=== Material provided ===
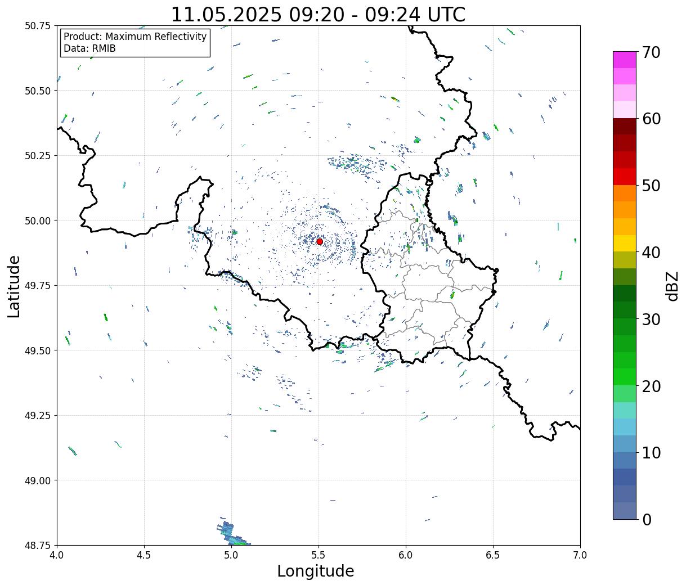Click the red radar location marker

[x=320, y=241]
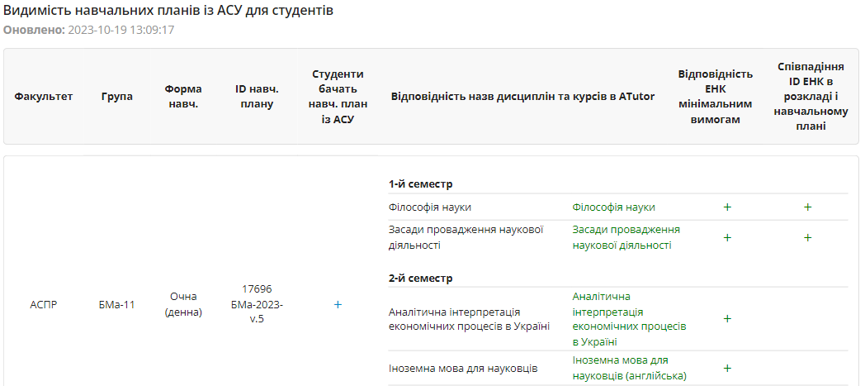Select the БМа-11 group cell
Viewport: 865px width, 386px height.
coord(116,305)
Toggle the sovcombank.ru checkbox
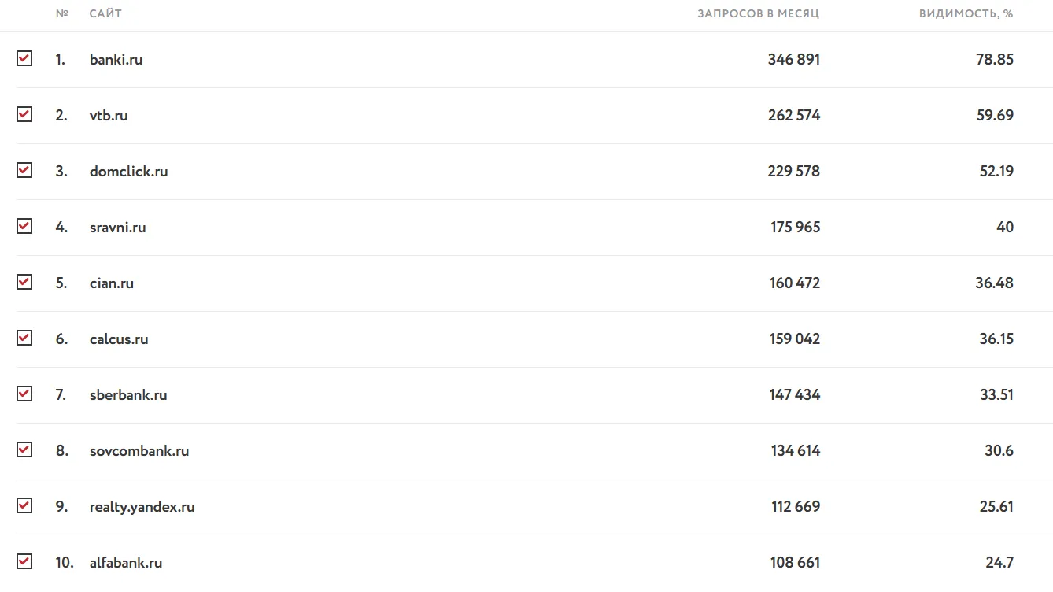Screen dimensions: 1053x592 [24, 450]
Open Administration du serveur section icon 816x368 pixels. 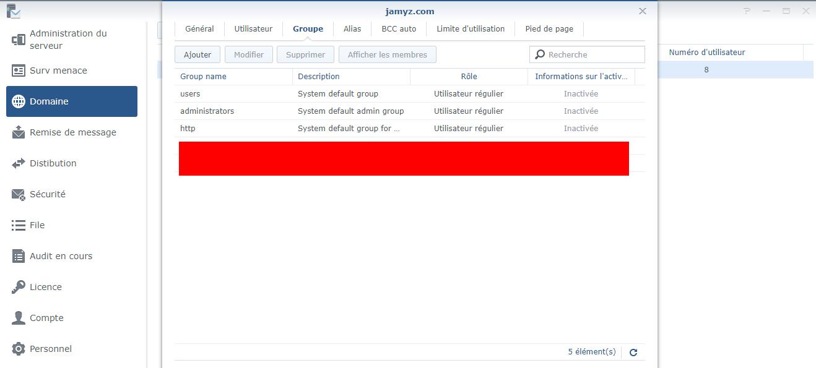pos(19,40)
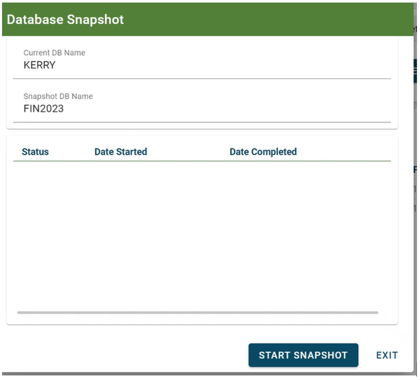Image resolution: width=420 pixels, height=380 pixels.
Task: Click the underline beneath the Current DB Name field
Action: 202,78
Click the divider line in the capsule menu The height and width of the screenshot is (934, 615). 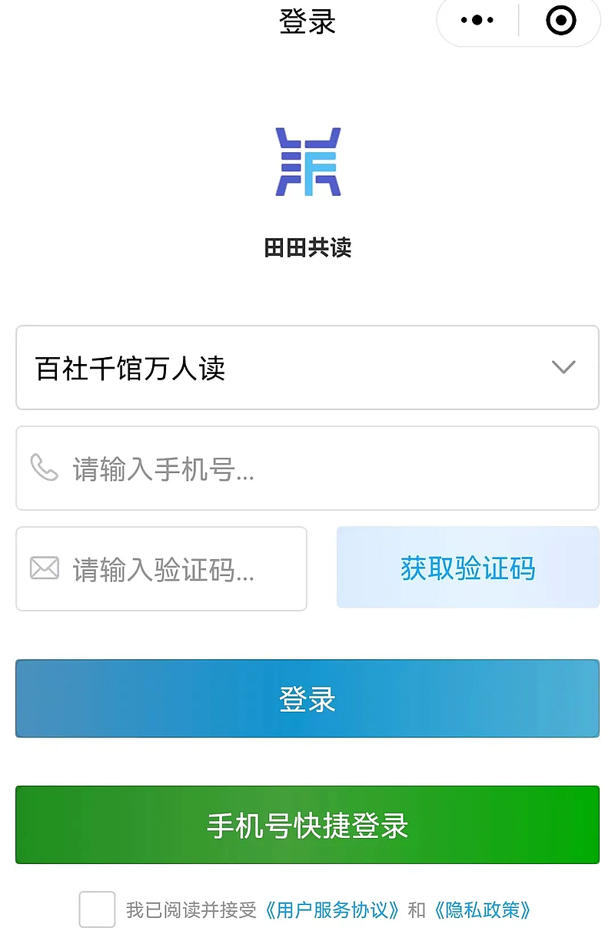coord(519,21)
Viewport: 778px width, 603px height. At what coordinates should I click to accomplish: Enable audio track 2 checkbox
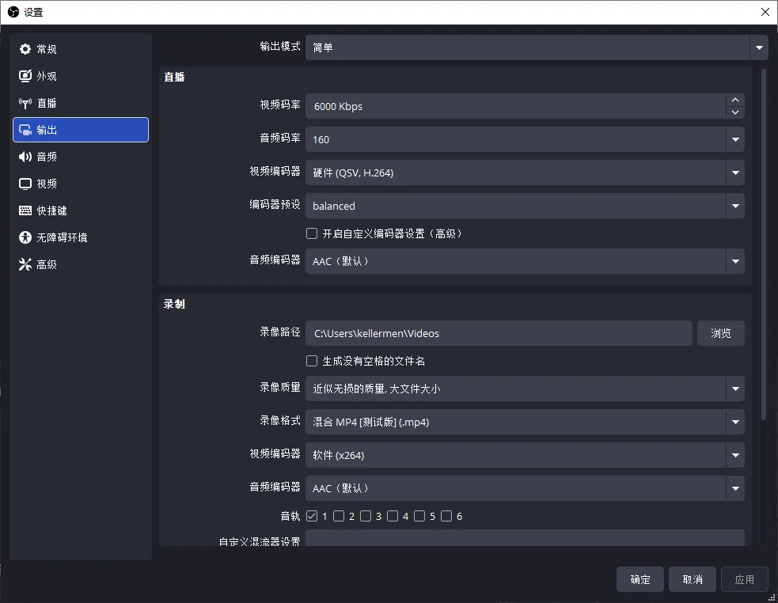[x=339, y=516]
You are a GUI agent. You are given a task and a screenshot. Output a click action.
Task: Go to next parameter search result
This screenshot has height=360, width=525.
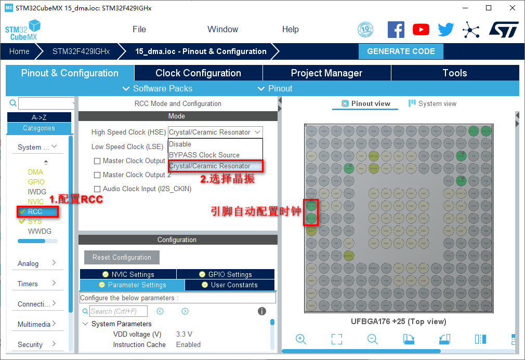tap(185, 311)
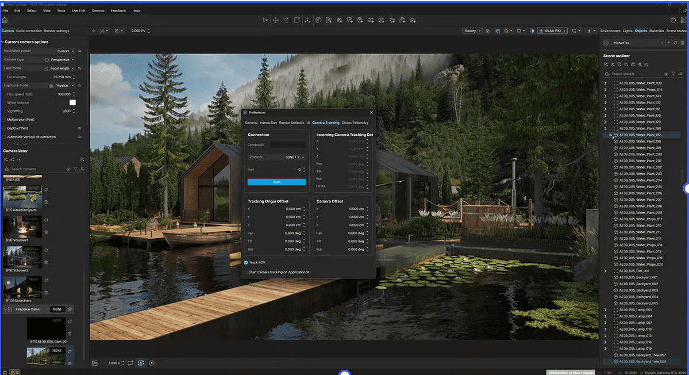Screen dimensions: 689x375
Task: Enable Start Camera tracking on Application Start
Action: [x=247, y=272]
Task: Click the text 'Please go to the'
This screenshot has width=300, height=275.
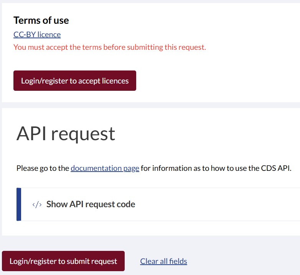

=== Aim of the task ===
Output exactly the lines from the one containing "Viewport: 778px width, 603px" through the last line of the records above, both included, leaving out any pictures.

=== Task solution ===
Viewport: 778px width, 603px height. At what coordinates should I click to accomplish: Enable audio track 2 checkbox
[x=339, y=516]
You are a GUI agent. You are given a task and a screenshot. Output a click action.
Task: Go to next parameter search result
This screenshot has height=360, width=525.
tap(185, 311)
Screen dimensions: 689x375
Task: Enable Start Camera tracking on Application Start
Action: [x=247, y=272]
Task: Click the text 'Please go to the'
This screenshot has width=300, height=275.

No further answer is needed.